VIRTUAL REALITY DEPENDS ON GROWTH BEYOND GAMING
Stephen L Kanaval Follow | Tuesday, 19 January 2016 10:40 (EST)
When Goldman Sachs predicted that the virtual reality and augmented reality sectors could boom to an $80 billion dollar market by 2025, some analysts thought their projections were a little inflated. Large businesses are already starting to explore and experiment with the possibilities of merging virtual reality with other sectors.
Facebook’s $2 billion acquisition of Oculus was more than just about playing zero-gravity ping-pong. The Oculus Rift head-mounted tech can create digital communication that Skype could never allow. A virtual cross-country call home to friends and family could be heart-mending for many in our global economy. The idea of sharing reality with friends is the lure for Facebook, but VR goes well beyond that.
STRIVR Labs is an athletic training facility that exclusively uses VR to train players to assess game situations in real time. Temple University exclusively used the lab this year to help its quarterback, linebackers, and safeties. The founders and software engineers at STRIVR have goals to put this experience in the hands of the fans. What does it feel like to be Marshawn Lynch on one of those long bruising runs where seven people are slung on your back? STRIVR wants you to know.
Of course, virtual reality software is still dealing with latency issues, affordability, and ease of use. However in ten years many see VR changing healthcare, and military industries. ImmersiveTouch is a healthcare tech company that is looking to get into the market to train nurses and new doctors through VR simulators. Bravemind is a virtual reality experience that slowly exposes veterans to stimuli that trigger PTSD responses, which over time allows them to heal and create stress-relieving mechanisms.

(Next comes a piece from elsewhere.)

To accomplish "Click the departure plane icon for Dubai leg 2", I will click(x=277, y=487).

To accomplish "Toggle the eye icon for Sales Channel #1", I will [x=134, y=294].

Distance learning is another industry that could be disrupted by VR. Imagine a virtual classroom where you follow your history professor on a walking tour of Washington D.C. and being able to ask questions and explore the environment with one-on-one guidance. Imagine an online chemistry class that includes a virtual lab where your professor can assist you in experiments, rather than the usual platform of chats and downloadable PowerPoints.
After the imagination of the entertainment industry has reached its limits with virtual reality, practical applications will explode with boundless uses that stem from those tools and technology.